The Founder of Robot Maker, Kiva, Couldn't Get Silicon Valley to Fund Him

Just one more pebble of evidence on a growing pile that Silicon Valley has been too focused on small ideas in the social space.

In a blog post today, an early investor in the warehouse robot company, Kiva, detailed what he learned from the venture.

If you haven't been watching the logistics space, Kiva makes squat little robots that work in vast teams in e-commerce fulfillment centers. Instead of humans wandering into vast stacks of merchandise, robots bring that merchandise to the workers. The robots carry out the work according to constantly evolving algorithms that maximize the efficiency of the operation.

They are a very big idea in logistics -- and one that founder Mick Mountz built a company around that Amazon purchased for $775 million in a deal that closed this week.

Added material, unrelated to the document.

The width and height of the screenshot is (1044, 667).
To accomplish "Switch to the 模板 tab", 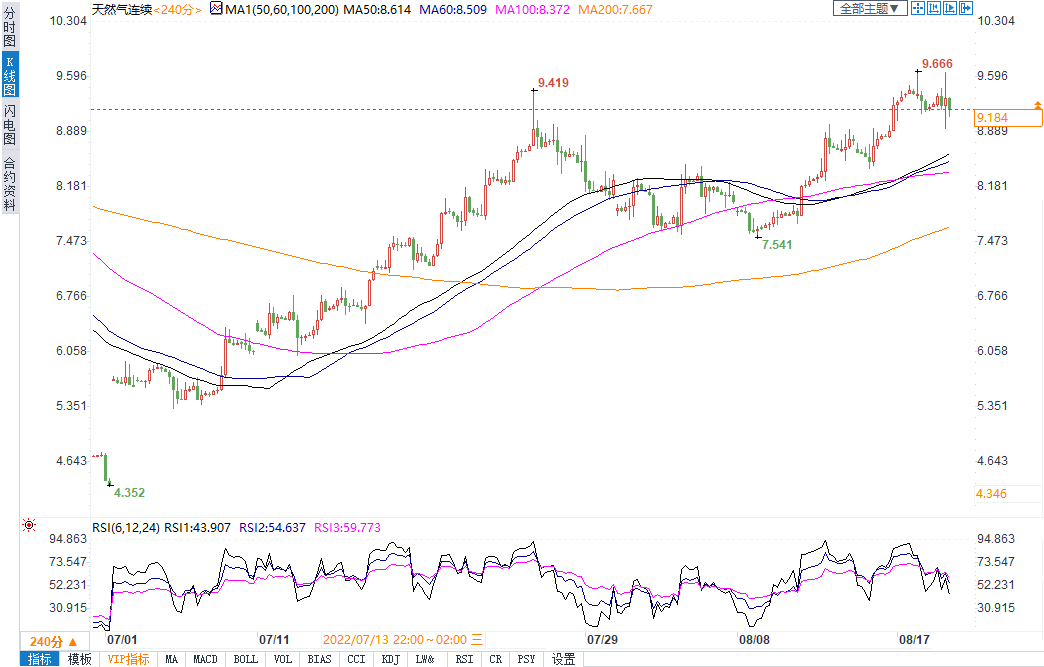I will 79,659.
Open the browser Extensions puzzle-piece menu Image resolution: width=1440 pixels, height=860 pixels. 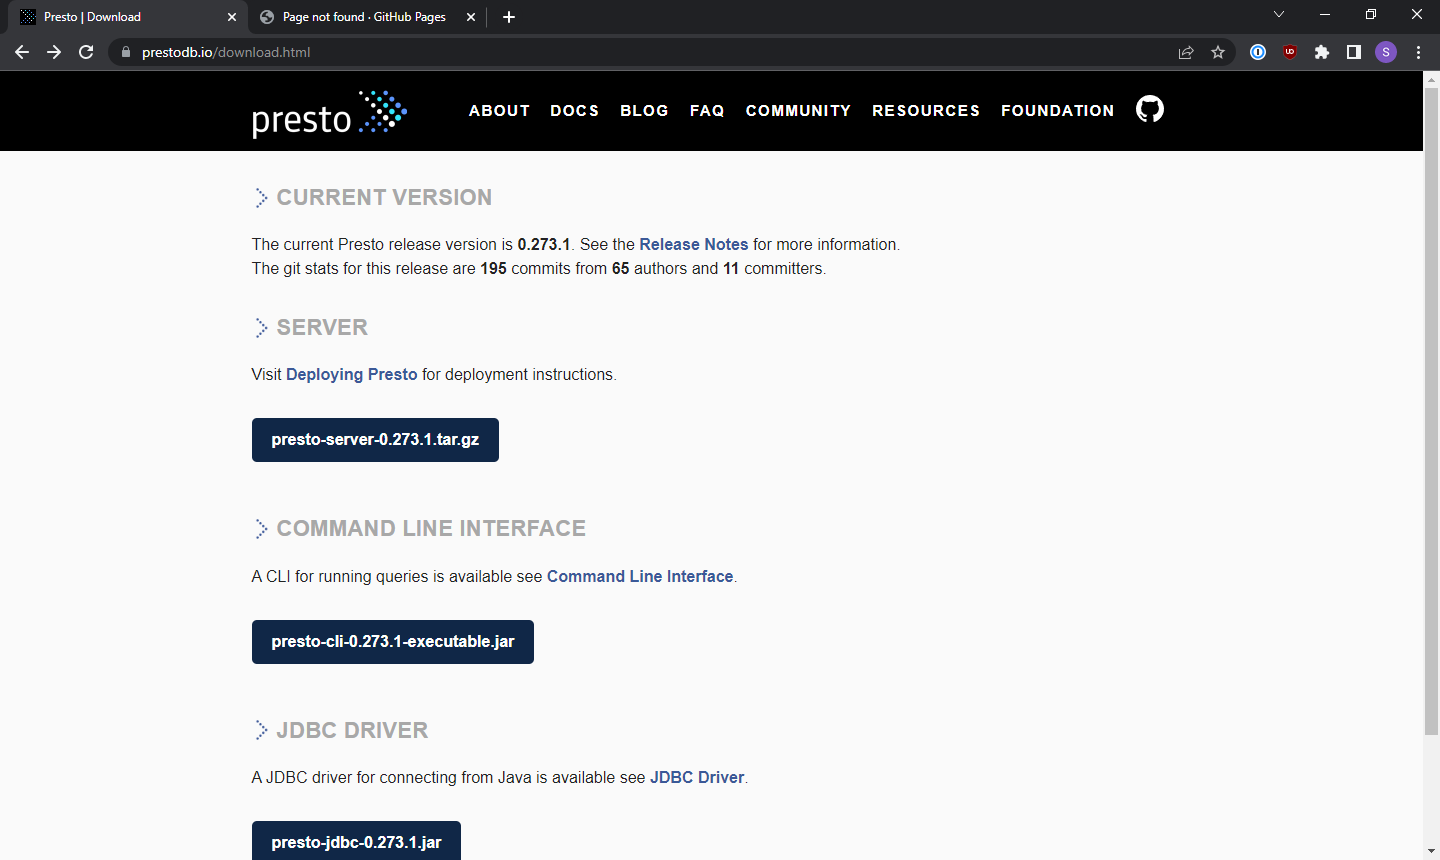click(x=1322, y=52)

In today's blog post, Ajay Agarwal of Bain Capital Ventures noted that Mountz was unable to find funding in Silicon Valley, despite the idea's now-fulfilled promise.

There have been several blog posts, most notably by Peter Thiel and Founders Fund, discussing the venture community's lack of desire to fund transformational companies -those with disruptive technologies taking on big problems. Mick saw this firsthand. When Mick first started Kiva shortly after the bubble burst, he was unable to raise funding on Sand Hill Road. This ultimately caused him to move to Boston, where he raised his angel round and eventually his round from Bain Capital Ventures...

The truth is, Kiva simply wasn't a company that could be cranked out in weeks with some seed money, and the technical obstacles inherent in building a solution like this forced Kiva to invest years working on the solution pre GA. However, once they built a working and viable solution, they had the advantage of significant IP and few direct competitors.